• [What to produce]
Write out all of the data without omission, exactly as shown.

• [Data extracts]
****

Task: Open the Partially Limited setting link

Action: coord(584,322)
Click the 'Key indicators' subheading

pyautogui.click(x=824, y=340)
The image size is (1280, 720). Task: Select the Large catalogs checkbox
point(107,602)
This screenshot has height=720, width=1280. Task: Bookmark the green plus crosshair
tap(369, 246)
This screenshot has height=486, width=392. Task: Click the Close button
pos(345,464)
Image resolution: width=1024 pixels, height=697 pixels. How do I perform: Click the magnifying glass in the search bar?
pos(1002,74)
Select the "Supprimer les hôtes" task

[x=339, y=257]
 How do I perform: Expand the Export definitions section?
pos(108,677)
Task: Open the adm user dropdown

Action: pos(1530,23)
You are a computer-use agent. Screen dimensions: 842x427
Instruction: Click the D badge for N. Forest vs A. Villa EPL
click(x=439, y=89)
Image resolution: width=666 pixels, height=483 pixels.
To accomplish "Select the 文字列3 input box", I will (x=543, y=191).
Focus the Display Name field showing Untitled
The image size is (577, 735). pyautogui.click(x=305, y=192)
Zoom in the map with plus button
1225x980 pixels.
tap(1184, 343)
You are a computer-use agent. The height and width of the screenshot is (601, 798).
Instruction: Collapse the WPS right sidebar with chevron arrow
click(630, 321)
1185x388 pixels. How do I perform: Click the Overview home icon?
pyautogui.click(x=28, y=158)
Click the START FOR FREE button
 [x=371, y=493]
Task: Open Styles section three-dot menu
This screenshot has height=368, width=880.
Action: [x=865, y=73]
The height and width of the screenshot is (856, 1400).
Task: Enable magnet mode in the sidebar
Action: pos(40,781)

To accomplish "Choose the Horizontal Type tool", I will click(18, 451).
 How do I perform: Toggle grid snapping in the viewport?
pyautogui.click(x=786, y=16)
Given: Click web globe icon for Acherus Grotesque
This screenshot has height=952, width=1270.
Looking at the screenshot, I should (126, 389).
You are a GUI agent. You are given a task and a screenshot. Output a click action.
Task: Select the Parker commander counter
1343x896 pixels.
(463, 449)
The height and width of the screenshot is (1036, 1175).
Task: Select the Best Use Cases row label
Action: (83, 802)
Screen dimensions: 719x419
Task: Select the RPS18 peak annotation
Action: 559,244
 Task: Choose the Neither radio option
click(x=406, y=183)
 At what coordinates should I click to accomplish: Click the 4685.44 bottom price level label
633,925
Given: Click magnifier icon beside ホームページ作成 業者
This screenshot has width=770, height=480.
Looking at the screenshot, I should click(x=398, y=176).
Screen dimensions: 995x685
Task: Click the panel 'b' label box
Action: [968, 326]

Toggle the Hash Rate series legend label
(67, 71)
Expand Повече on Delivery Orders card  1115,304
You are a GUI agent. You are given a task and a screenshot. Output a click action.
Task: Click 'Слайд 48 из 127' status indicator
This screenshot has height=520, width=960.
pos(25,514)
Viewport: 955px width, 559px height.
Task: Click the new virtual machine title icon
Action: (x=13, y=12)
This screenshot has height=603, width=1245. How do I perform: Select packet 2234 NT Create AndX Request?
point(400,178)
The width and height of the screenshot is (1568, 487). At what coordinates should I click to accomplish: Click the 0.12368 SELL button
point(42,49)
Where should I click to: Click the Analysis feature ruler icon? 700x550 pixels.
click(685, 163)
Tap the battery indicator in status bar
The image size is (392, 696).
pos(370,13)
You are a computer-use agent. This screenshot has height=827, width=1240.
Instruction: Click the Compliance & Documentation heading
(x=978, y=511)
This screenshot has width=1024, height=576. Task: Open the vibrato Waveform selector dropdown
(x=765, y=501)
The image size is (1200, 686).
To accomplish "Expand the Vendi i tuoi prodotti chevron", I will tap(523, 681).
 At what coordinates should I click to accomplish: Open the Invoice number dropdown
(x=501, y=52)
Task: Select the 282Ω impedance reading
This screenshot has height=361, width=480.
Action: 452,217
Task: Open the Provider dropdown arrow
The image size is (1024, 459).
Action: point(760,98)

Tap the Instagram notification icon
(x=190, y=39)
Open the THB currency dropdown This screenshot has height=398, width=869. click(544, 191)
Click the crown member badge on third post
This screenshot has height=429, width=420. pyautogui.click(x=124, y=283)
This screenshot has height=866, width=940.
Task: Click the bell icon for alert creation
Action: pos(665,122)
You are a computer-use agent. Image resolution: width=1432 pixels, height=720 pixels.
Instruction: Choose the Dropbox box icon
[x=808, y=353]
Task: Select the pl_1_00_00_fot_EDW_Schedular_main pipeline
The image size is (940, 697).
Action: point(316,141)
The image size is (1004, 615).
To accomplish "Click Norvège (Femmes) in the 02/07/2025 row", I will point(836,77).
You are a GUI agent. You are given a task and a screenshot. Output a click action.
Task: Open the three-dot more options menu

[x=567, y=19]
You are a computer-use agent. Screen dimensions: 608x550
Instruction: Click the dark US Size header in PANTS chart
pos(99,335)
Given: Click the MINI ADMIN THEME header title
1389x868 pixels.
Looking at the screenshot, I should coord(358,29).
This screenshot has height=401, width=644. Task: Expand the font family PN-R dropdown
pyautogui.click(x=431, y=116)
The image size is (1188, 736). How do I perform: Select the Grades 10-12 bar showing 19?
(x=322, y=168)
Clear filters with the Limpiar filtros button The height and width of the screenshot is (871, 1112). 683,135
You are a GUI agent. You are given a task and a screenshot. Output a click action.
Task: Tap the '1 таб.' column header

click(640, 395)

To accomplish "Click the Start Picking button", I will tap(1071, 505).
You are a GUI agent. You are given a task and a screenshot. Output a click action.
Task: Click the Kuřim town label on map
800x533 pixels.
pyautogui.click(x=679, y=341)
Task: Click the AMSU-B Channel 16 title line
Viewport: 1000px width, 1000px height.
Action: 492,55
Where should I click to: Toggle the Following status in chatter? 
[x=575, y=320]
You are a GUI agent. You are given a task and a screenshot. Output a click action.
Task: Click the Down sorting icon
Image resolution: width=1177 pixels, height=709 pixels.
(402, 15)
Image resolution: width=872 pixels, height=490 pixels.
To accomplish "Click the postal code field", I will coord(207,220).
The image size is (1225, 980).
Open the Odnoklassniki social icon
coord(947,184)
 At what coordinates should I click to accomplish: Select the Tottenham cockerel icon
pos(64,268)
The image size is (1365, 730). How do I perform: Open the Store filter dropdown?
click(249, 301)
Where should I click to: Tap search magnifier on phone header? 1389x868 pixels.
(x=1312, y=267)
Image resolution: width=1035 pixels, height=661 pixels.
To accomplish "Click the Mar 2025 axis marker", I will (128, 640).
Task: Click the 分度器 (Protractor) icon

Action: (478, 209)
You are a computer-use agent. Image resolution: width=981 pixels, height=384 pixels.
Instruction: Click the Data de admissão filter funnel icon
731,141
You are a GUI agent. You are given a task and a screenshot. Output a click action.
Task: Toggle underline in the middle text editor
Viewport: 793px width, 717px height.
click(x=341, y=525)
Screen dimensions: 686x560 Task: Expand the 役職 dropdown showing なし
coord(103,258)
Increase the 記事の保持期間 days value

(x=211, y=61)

****

• [Result for this task]
Task: Open the Partially Limited setting link

Action: coord(584,322)
Click the 'Key indicators' subheading

pyautogui.click(x=824, y=340)
The image size is (1280, 720). Task: Select the Large catalogs checkbox
point(107,602)
This screenshot has height=720, width=1280. Task: Bookmark the green plus crosshair
tap(369, 246)
This screenshot has height=486, width=392. Task: Click the Close button
pos(345,464)
Image resolution: width=1024 pixels, height=697 pixels. How do I perform: Click the magnifying glass in the search bar?
pos(1002,74)
Select the "Supprimer les hôtes" task

[x=339, y=257]
 How do I perform: Expand the Export definitions section?
pos(108,677)
Task: Open the adm user dropdown

Action: pos(1530,23)
You are a computer-use agent. Screen dimensions: 842x427
Instruction: Click the D badge for N. Forest vs A. Villa EPL
click(x=439, y=89)
Image resolution: width=666 pixels, height=483 pixels.
To accomplish "Select the 文字列3 input box", I will (x=543, y=191).
Focus the Display Name field showing Untitled
The image size is (577, 735). pyautogui.click(x=305, y=192)
Zoom in the map with plus button
1225x980 pixels.
tap(1184, 343)
You are a computer-use agent. The height and width of the screenshot is (601, 798).
Instruction: Collapse the WPS right sidebar with chevron arrow
click(630, 321)
1185x388 pixels. How do I perform: Click the Overview home icon?
pyautogui.click(x=28, y=158)
Click the START FOR FREE button
 [x=371, y=493]
Task: Open Styles section three-dot menu
This screenshot has height=368, width=880.
Action: [x=865, y=73]
The height and width of the screenshot is (856, 1400).
Task: Enable magnet mode in the sidebar
Action: pos(40,781)

To accomplish "Choose the Horizontal Type tool", I will click(18, 451).
 How do I perform: Toggle grid snapping in the viewport?
pyautogui.click(x=786, y=16)
Given: Click web globe icon for Acherus Grotesque
This screenshot has height=952, width=1270.
Looking at the screenshot, I should (126, 389).
You are a GUI agent. You are given a task and a screenshot. Output a click action.
Task: Select the Parker commander counter
1343x896 pixels.
(463, 449)
The height and width of the screenshot is (1036, 1175).
Task: Select the Best Use Cases row label
Action: (83, 802)
Screen dimensions: 719x419
Task: Select the RPS18 peak annotation
Action: 559,244
 Task: Choose the Neither radio option
click(x=406, y=183)
 At what coordinates should I click to accomplish: Click the 4685.44 bottom price level label
633,925
Given: Click magnifier icon beside ホームページ作成 業者
This screenshot has width=770, height=480.
Looking at the screenshot, I should click(x=398, y=176).
Screen dimensions: 995x685
Task: Click the panel 'b' label box
Action: [968, 326]

Toggle the Hash Rate series legend label
(67, 71)
Expand Повече on Delivery Orders card  1115,304
You are a GUI agent. You are given a task and a screenshot. Output a click action.
Task: Click 'Слайд 48 из 127' status indicator
This screenshot has height=520, width=960.
pos(25,514)
Viewport: 955px width, 559px height.
Task: Click the new virtual machine title icon
Action: (x=13, y=12)
This screenshot has height=603, width=1245. How do I perform: Select packet 2234 NT Create AndX Request?
point(400,178)
The width and height of the screenshot is (1568, 487). At what coordinates should I click to accomplish: Click the 0.12368 SELL button
point(42,49)
Where should I click to: Click the Analysis feature ruler icon? 700x550 pixels.
click(685, 163)
Tap the battery indicator in status bar
The image size is (392, 696).
pos(370,13)
You are a computer-use agent. This screenshot has height=827, width=1240.
Instruction: Click the Compliance & Documentation heading
(x=978, y=511)
This screenshot has width=1024, height=576. Task: Open the vibrato Waveform selector dropdown
(x=765, y=501)
The image size is (1200, 686).
To accomplish "Expand the Vendi i tuoi prodotti chevron", I will tap(523, 681).
 At what coordinates should I click to accomplish: Open the Invoice number dropdown
(x=501, y=52)
Task: Select the 282Ω impedance reading
This screenshot has height=361, width=480.
Action: 452,217
Task: Open the Provider dropdown arrow
The image size is (1024, 459).
Action: point(760,98)

Tap the Instagram notification icon
(x=190, y=39)
Open the THB currency dropdown This screenshot has height=398, width=869. click(544, 191)
Click the crown member badge on third post
This screenshot has height=429, width=420. pyautogui.click(x=124, y=283)
This screenshot has height=866, width=940.
Task: Click the bell icon for alert creation
Action: pos(665,122)
You are a computer-use agent. Image resolution: width=1432 pixels, height=720 pixels.
Instruction: Choose the Dropbox box icon
[x=808, y=353]
Task: Select the pl_1_00_00_fot_EDW_Schedular_main pipeline
The image size is (940, 697).
Action: point(316,141)
The image size is (1004, 615).
To accomplish "Click Norvège (Femmes) in the 02/07/2025 row", I will point(836,77).
You are a GUI agent. You are given a task and a screenshot. Output a click action.
Task: Open the three-dot more options menu

[x=567, y=19]
You are a computer-use agent. Screen dimensions: 608x550
Instruction: Click the dark US Size header in PANTS chart
pos(99,335)
Given: Click the MINI ADMIN THEME header title
1389x868 pixels.
Looking at the screenshot, I should coord(358,29).
This screenshot has height=401, width=644. Task: Expand the font family PN-R dropdown
pyautogui.click(x=431, y=116)
The image size is (1188, 736). How do I perform: Select the Grades 10-12 bar showing 19?
(x=322, y=168)
Clear filters with the Limpiar filtros button The height and width of the screenshot is (871, 1112). 683,135
You are a GUI agent. You are given a task and a screenshot. Output a click action.
Task: Tap the '1 таб.' column header

click(640, 395)

To accomplish "Click the Start Picking button", I will tap(1071, 505).
You are a GUI agent. You are given a task and a screenshot. Output a click action.
Task: Click the Kuřim town label on map
800x533 pixels.
pyautogui.click(x=679, y=341)
Task: Click the AMSU-B Channel 16 title line
Viewport: 1000px width, 1000px height.
Action: 492,55
Where should I click to: Toggle the Following status in chatter? 
[x=575, y=320]
You are a GUI agent. You are given a task and a screenshot. Output a click action.
Task: Click the Down sorting icon
Image resolution: width=1177 pixels, height=709 pixels.
(402, 15)
Image resolution: width=872 pixels, height=490 pixels.
To accomplish "Click the postal code field", I will coord(207,220).
The image size is (1225, 980).
Open the Odnoklassniki social icon
coord(947,184)
 At what coordinates should I click to accomplish: Select the Tottenham cockerel icon
pos(64,268)
The image size is (1365, 730). How do I perform: Open the Store filter dropdown?
click(249, 301)
Where should I click to: Tap search magnifier on phone header? 1389x868 pixels.
(x=1312, y=267)
Image resolution: width=1035 pixels, height=661 pixels.
To accomplish "Click the Mar 2025 axis marker", I will (128, 640).
Task: Click the 分度器 (Protractor) icon

Action: (478, 209)
You are a computer-use agent. Image resolution: width=981 pixels, height=384 pixels.
Instruction: Click the Data de admissão filter funnel icon
731,141
You are a GUI agent. You are given a task and a screenshot. Output a click action.
Task: Toggle underline in the middle text editor
Viewport: 793px width, 717px height.
click(x=341, y=525)
Screen dimensions: 686x560 Task: Expand the 役職 dropdown showing なし
coord(103,258)
Increase the 記事の保持期間 days value

(x=211, y=61)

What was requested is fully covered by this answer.